= Beginning of Section =

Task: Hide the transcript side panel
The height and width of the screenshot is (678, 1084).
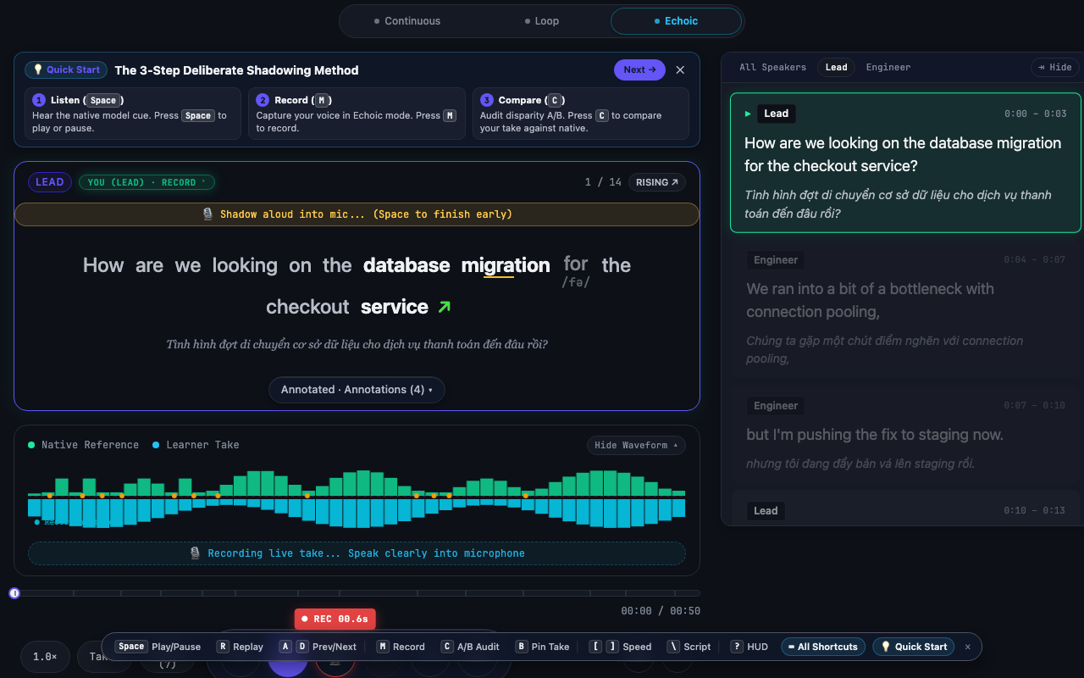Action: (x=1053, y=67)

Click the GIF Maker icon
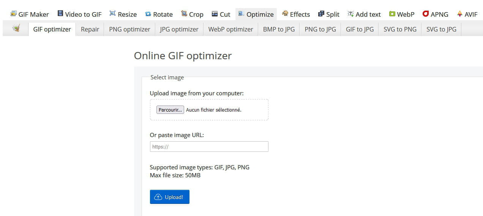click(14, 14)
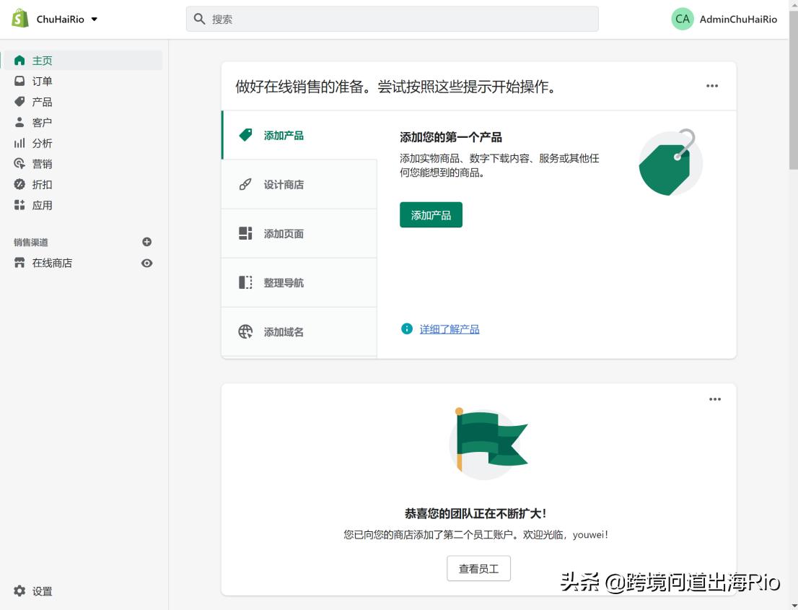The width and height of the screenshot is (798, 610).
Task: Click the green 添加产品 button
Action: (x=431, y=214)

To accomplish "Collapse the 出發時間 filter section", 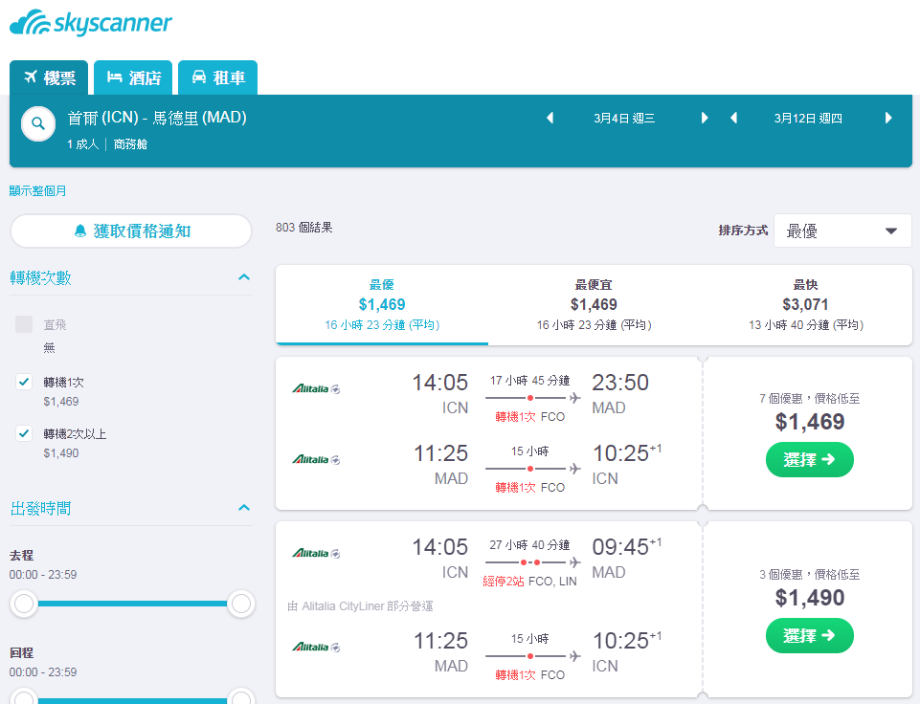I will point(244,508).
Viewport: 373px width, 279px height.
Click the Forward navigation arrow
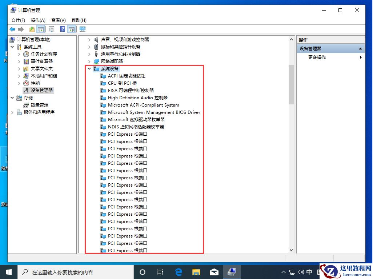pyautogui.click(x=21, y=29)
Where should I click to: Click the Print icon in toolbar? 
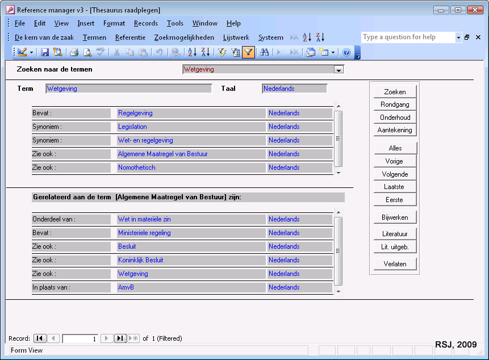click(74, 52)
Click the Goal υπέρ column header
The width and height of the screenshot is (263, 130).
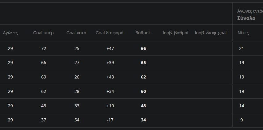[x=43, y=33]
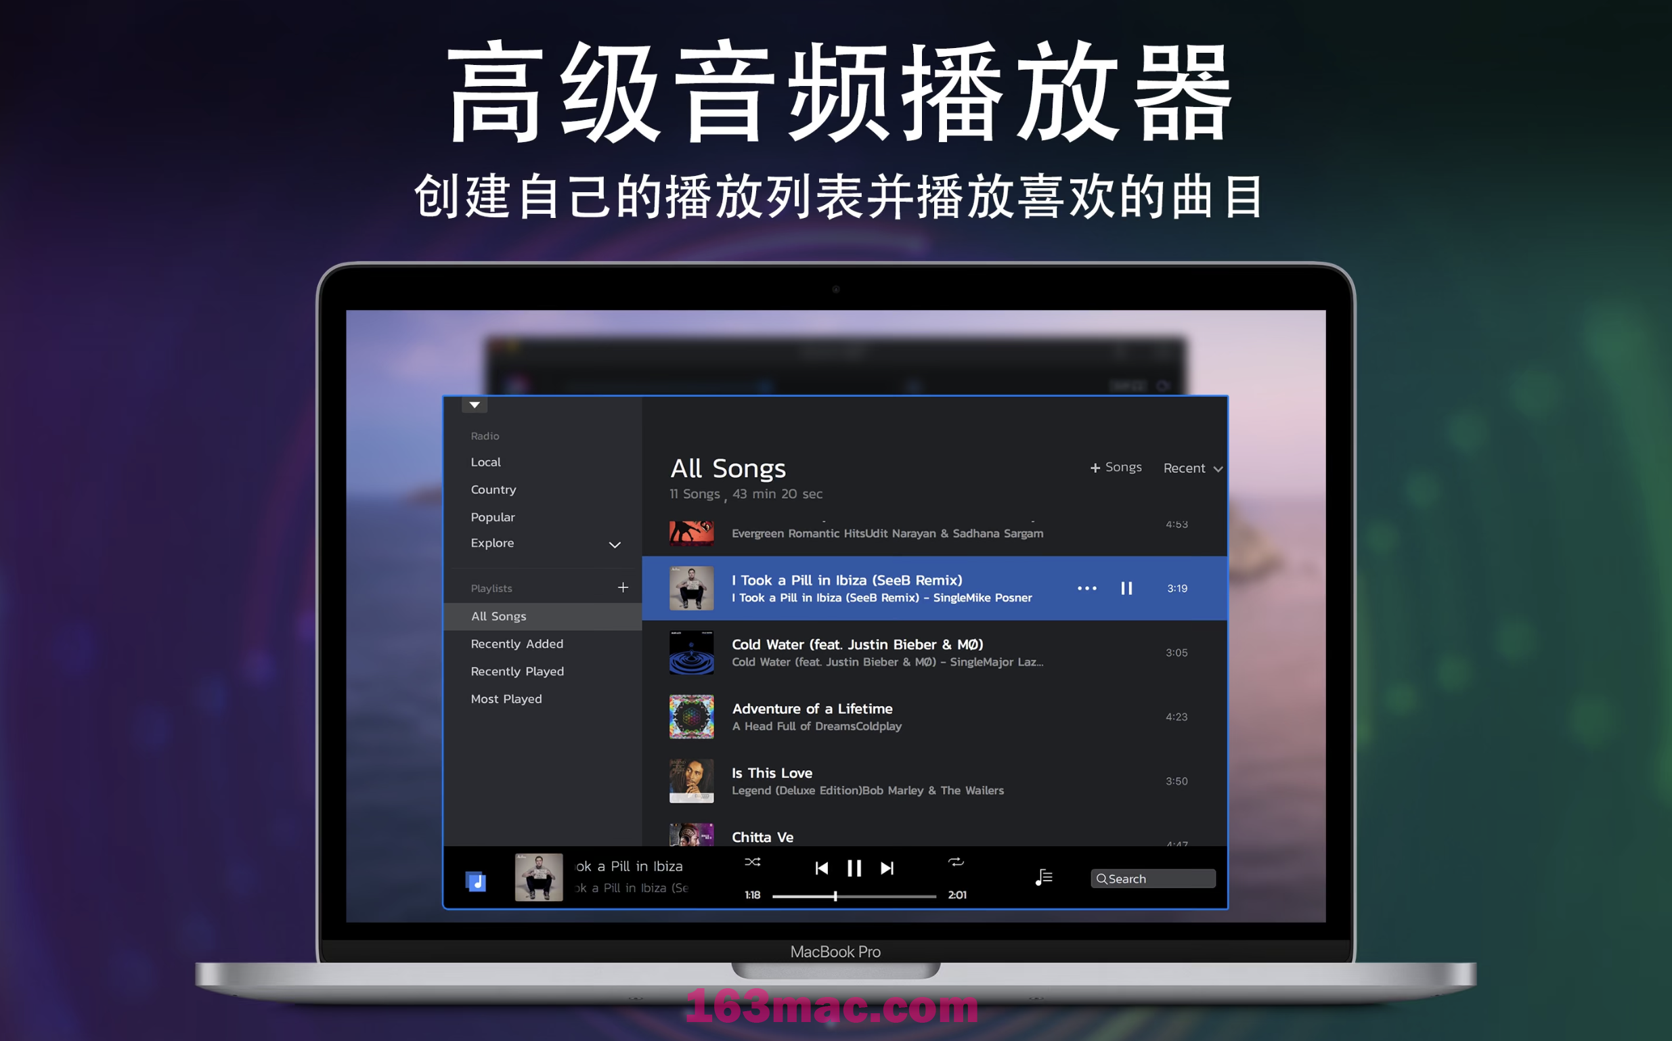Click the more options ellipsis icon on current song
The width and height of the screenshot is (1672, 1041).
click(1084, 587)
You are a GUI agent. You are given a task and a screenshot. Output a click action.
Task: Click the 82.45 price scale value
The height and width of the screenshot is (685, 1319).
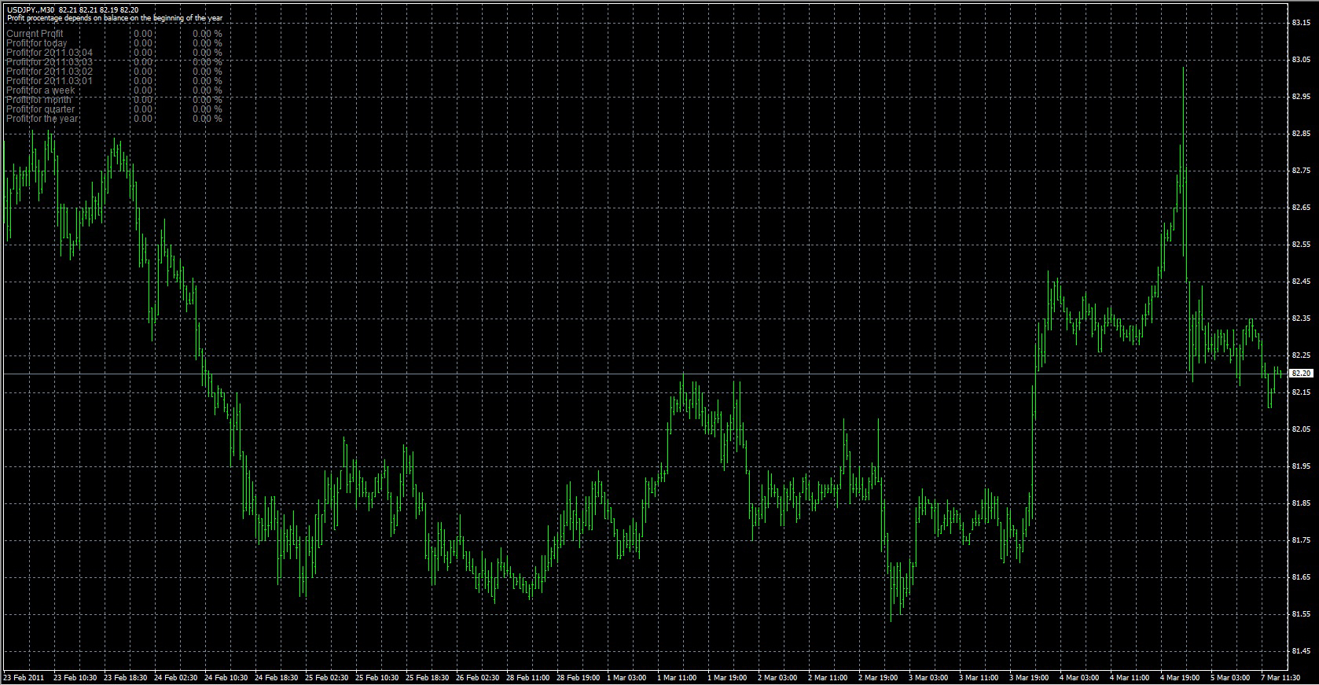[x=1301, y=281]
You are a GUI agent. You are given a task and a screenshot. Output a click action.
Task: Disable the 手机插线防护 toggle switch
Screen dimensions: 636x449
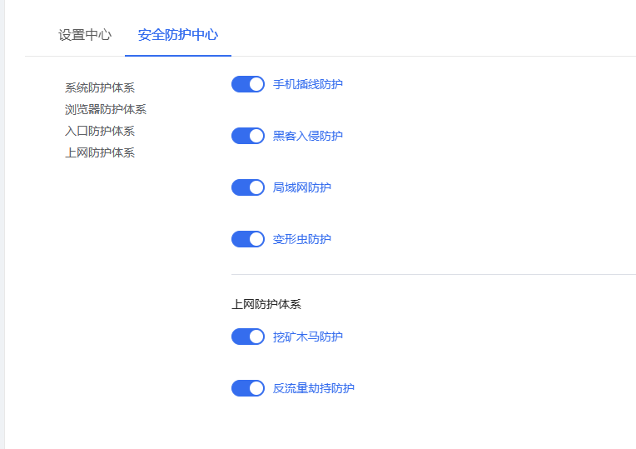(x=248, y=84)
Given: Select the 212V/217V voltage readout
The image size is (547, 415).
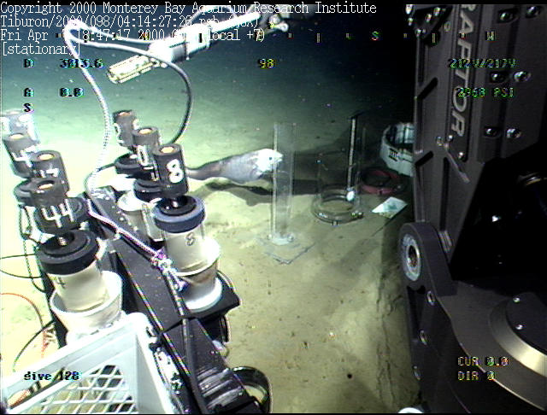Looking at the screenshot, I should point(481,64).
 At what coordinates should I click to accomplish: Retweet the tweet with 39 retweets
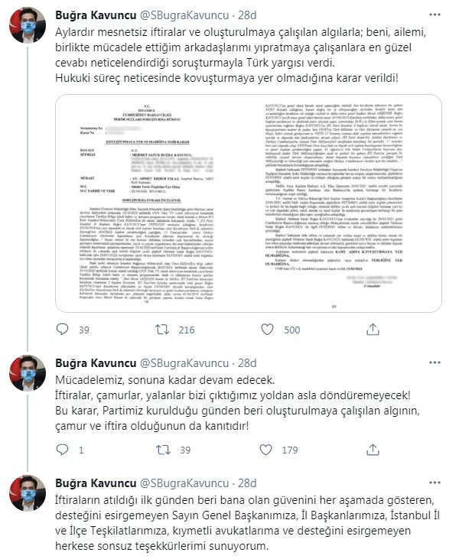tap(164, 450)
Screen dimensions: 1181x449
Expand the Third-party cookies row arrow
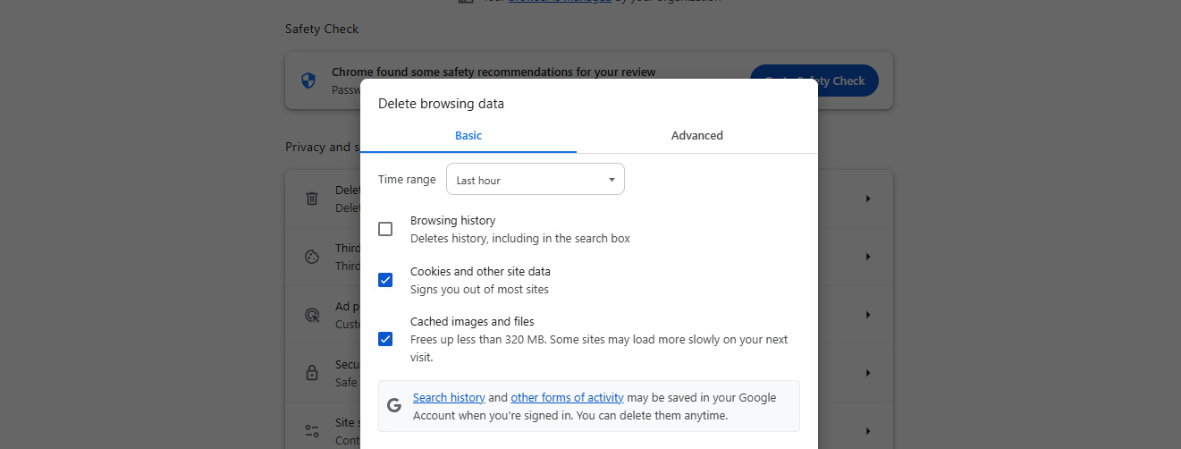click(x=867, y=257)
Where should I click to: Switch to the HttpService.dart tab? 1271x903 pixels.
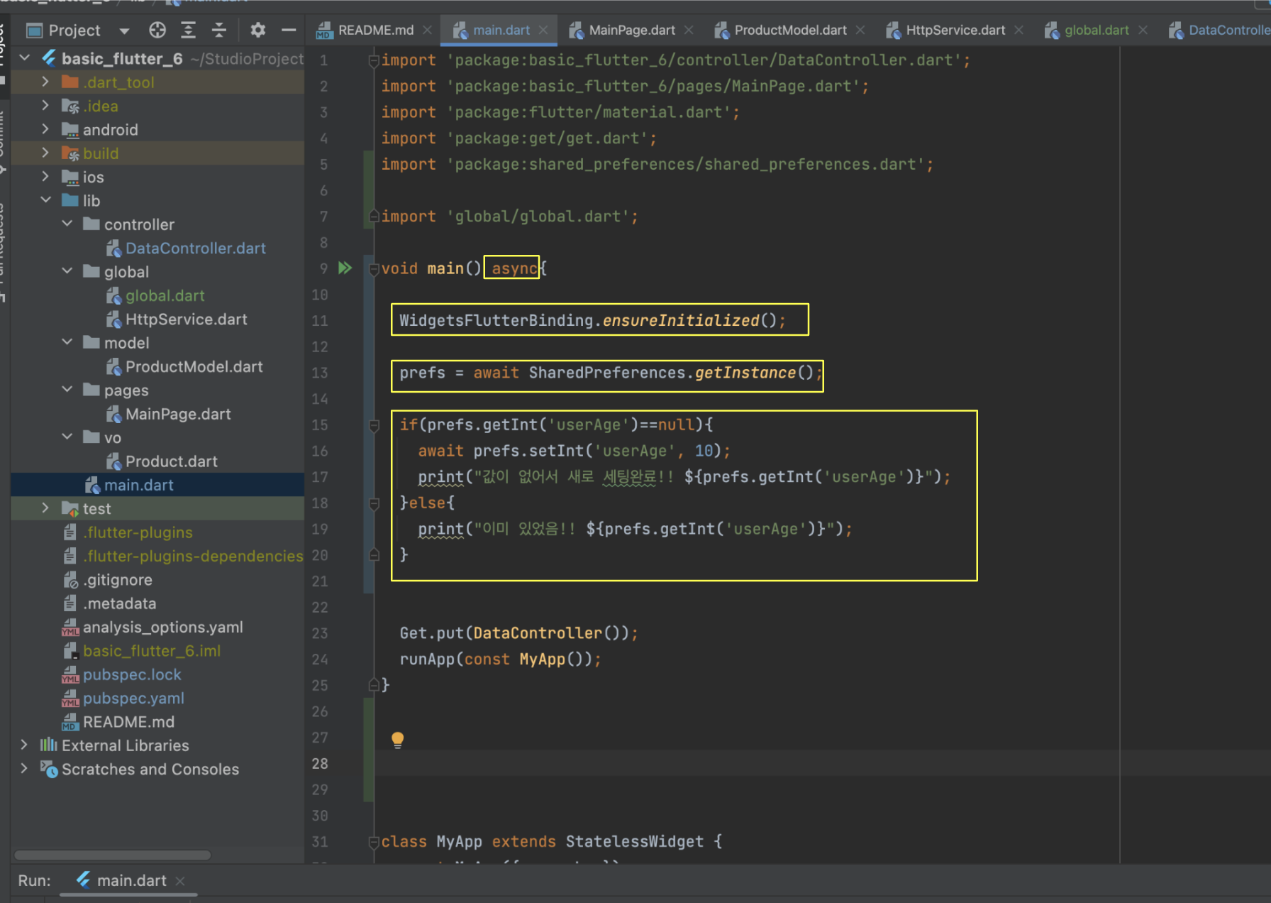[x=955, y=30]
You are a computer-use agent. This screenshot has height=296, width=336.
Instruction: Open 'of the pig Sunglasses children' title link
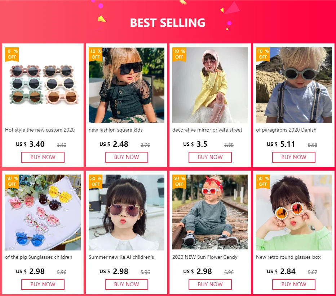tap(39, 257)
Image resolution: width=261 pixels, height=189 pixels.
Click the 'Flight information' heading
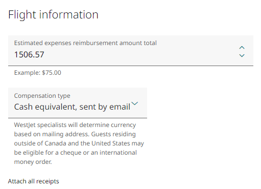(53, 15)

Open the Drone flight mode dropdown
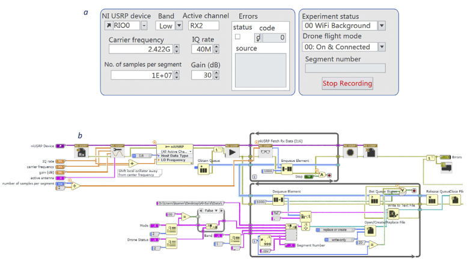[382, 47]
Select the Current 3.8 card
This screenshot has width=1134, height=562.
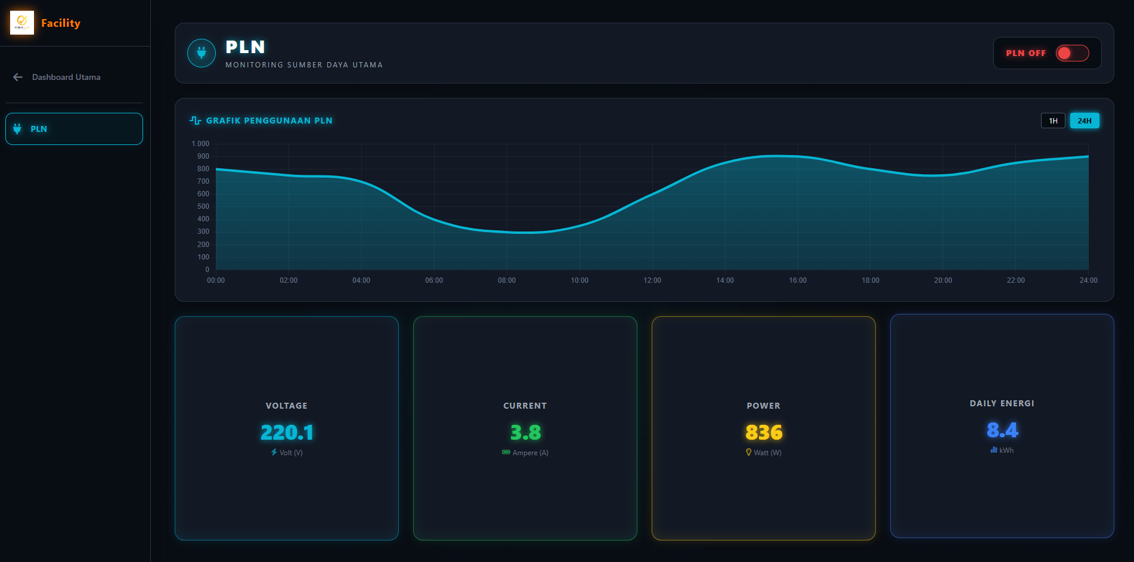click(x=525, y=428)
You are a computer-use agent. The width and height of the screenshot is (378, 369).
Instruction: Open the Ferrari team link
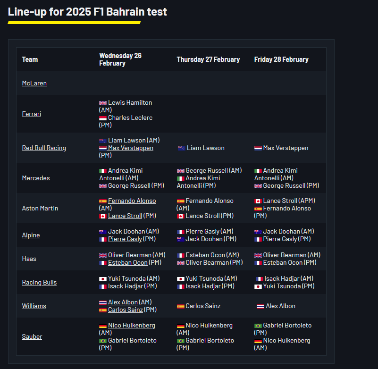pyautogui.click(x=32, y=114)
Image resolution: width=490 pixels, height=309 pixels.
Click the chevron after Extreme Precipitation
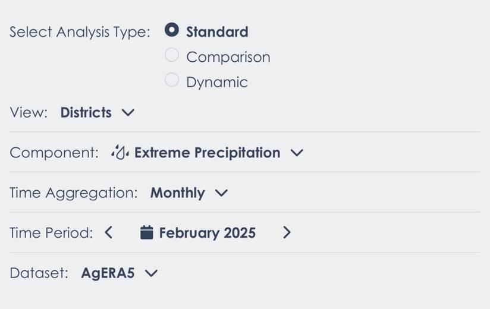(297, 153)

= End of Section =

__ASSIGNMENT__
Since the pictures are not part of the copy, please transcribe only the lines above from the one with "Where should I click to: Switch" through the one with "Image resolution: width=261", exactly and with both ends.

__RESPONSE BOX__
Where should I click to: Switch to the HttpService.dart tab? 1271x903 pixels.
[x=955, y=30]
You are a computer-use agent. This screenshot has height=296, width=336.
Instruction: Open 'of the pig Sunglasses children' title link
tap(39, 257)
Image resolution: width=261 pixels, height=189 pixels.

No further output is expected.